Sens wypowiedzi jest jasny: katolicki hierarcha stwierdził, że uważa głowę Kościoła za osobę zdolną do ustąpienia z urzędu, gdyby wypełnianie jej obowiązków stało się niemożliwe. Mimo tak eleganckiego i rzeczowego sformułowania, bpa Lehmanna zaatakowali niektórzy dostojnicy Kościoła, głównie włoscy. Bp Alessandro Maggiolini nazwał słowa niemieckiego kolegi „agresją w złym stylu”; rezydujący w Watykanie Austriak kardynał Alfons Stickler podkreślił, że „nikt nie ma prawa mówić, że papież powinien odejść”.

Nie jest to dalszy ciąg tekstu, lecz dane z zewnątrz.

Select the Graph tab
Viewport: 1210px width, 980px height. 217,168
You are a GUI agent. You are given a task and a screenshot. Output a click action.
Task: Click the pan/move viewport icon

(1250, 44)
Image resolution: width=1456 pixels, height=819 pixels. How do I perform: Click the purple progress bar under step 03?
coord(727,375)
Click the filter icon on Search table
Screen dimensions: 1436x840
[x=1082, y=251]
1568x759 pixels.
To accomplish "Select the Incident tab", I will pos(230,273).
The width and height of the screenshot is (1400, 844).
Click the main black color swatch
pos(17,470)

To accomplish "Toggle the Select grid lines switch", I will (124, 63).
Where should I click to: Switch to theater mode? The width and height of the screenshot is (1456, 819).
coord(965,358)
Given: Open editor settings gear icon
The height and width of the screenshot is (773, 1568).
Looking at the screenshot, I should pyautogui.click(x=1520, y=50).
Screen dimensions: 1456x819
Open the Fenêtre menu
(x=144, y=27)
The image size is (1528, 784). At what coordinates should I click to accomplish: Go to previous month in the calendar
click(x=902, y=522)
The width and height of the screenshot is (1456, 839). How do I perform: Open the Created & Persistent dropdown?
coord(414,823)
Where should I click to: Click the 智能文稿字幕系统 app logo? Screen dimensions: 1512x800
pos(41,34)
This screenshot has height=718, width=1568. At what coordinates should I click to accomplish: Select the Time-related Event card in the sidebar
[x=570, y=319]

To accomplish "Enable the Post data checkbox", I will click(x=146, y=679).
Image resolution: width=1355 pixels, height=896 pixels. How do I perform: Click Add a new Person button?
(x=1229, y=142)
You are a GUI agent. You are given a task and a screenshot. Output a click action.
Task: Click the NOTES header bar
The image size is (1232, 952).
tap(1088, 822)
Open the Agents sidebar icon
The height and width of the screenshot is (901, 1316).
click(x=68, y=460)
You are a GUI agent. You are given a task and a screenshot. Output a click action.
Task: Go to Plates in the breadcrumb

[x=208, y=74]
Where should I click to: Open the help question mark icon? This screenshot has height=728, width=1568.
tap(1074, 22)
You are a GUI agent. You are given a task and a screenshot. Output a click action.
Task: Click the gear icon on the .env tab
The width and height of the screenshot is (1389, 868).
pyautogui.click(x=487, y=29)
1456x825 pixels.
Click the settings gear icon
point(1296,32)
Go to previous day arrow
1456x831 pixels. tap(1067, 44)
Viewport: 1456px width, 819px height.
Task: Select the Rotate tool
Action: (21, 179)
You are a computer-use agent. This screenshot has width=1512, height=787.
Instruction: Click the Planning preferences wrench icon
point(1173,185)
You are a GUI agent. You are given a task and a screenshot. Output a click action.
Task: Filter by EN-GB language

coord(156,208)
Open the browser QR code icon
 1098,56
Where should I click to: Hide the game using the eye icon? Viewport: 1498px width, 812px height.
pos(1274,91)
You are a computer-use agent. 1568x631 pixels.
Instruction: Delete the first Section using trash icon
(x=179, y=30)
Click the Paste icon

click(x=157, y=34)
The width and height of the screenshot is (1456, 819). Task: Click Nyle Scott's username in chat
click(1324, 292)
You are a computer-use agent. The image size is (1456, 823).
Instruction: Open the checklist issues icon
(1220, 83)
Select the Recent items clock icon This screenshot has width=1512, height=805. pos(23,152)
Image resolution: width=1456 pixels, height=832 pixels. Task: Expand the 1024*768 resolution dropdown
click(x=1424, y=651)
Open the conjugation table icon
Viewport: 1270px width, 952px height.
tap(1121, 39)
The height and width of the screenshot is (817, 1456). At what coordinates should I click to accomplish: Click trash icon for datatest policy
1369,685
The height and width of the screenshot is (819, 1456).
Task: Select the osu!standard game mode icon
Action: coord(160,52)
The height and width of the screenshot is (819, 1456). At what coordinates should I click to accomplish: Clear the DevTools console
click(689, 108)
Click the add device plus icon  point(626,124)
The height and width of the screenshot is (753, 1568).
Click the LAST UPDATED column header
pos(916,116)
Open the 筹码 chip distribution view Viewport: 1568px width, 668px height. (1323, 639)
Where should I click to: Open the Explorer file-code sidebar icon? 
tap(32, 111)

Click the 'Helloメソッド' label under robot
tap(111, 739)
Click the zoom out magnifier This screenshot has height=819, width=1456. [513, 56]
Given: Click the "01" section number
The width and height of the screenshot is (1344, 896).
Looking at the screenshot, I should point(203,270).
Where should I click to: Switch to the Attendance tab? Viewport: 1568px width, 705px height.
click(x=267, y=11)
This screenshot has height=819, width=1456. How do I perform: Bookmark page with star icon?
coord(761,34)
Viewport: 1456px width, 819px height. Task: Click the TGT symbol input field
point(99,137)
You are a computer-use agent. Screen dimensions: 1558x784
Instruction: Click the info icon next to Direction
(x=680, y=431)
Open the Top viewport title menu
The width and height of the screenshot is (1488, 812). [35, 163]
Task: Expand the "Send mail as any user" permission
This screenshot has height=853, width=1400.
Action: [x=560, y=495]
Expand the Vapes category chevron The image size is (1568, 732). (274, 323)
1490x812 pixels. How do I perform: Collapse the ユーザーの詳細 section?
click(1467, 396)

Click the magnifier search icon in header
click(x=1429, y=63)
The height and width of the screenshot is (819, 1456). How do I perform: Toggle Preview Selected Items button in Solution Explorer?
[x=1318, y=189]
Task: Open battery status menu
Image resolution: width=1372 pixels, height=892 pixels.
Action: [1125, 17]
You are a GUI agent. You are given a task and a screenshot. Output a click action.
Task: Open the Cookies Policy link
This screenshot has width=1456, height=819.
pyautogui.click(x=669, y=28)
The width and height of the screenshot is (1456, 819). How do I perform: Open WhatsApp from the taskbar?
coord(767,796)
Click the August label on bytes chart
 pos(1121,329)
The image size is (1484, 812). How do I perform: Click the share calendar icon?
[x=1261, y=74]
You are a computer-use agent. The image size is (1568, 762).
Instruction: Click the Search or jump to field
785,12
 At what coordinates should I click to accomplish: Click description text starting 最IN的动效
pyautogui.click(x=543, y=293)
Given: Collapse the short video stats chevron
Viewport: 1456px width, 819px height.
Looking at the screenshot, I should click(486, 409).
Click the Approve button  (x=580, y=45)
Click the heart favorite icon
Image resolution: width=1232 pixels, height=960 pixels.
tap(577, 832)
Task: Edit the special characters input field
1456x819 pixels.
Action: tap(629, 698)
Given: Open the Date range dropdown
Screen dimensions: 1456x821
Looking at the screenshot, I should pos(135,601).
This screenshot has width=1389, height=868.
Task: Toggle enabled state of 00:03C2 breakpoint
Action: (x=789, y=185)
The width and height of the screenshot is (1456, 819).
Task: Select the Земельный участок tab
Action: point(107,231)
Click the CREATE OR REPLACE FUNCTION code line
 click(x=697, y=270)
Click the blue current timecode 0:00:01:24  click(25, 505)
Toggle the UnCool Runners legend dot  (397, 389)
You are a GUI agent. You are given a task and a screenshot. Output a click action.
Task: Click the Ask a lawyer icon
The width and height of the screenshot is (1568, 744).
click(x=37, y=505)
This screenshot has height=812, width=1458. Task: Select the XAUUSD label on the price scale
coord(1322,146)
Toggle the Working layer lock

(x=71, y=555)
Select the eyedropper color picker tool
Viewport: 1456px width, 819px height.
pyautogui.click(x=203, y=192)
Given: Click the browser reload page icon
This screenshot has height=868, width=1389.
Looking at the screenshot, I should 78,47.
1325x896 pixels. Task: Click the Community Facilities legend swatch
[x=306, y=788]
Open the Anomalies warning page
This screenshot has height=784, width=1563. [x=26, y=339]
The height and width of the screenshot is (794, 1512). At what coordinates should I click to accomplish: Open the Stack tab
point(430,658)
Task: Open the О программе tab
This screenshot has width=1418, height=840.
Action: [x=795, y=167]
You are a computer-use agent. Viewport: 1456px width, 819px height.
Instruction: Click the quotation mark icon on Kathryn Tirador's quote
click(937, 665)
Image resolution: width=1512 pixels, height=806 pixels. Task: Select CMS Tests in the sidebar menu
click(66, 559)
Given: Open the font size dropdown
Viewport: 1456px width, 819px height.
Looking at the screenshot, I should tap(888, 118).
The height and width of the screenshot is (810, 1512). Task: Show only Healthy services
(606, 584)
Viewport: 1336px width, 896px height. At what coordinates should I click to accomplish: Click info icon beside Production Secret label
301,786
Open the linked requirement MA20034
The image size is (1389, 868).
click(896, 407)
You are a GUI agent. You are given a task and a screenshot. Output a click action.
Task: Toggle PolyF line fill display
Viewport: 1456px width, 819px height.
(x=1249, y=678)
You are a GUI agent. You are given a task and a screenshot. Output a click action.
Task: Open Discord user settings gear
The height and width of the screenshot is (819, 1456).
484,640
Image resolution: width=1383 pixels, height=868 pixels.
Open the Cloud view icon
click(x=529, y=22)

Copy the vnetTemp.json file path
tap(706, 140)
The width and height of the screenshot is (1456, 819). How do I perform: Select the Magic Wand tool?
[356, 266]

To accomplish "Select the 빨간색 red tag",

Polski hierarcha bp Jan Chrapek uznał rozważania na temat ustąpienia papieża za „niegrzeczne” i oświadczył, że „część mediów i dziennikarzy niemieckich jest osobie Ojca Świętego Jana Pawła II i jego posłudze niechętna i to niezależnie czy należy do tak zwanej lewej czy prawej strony”. Bp Tadeusz Pieronek powiedział, że „nie ulega wątpliwości, iż Jan Paweł II rozważa takie możliwości jak zrezygnowanie z urzędu”, lecz nie sądzi, by papież zwierzał się z tego nawet komuś tak cenionemu w kręgach katolickich jak włoski pisarz i dziennikarz Vittorio Messori (Messori zapewnił w prasie włoskiej, że marzeniem papieża jest spędzić schyłek życia na modlitwie w jednym z polskich klasztorów). Także wpływowy konserwatywny dziennik niemiecki „Frankfurter Allgemeine Zeitung” zareagował na wypowiedź bpa Lehmanna niechętnie, uznając ją za wyraz „myślenia o rzeczach nie do pomyślenia”.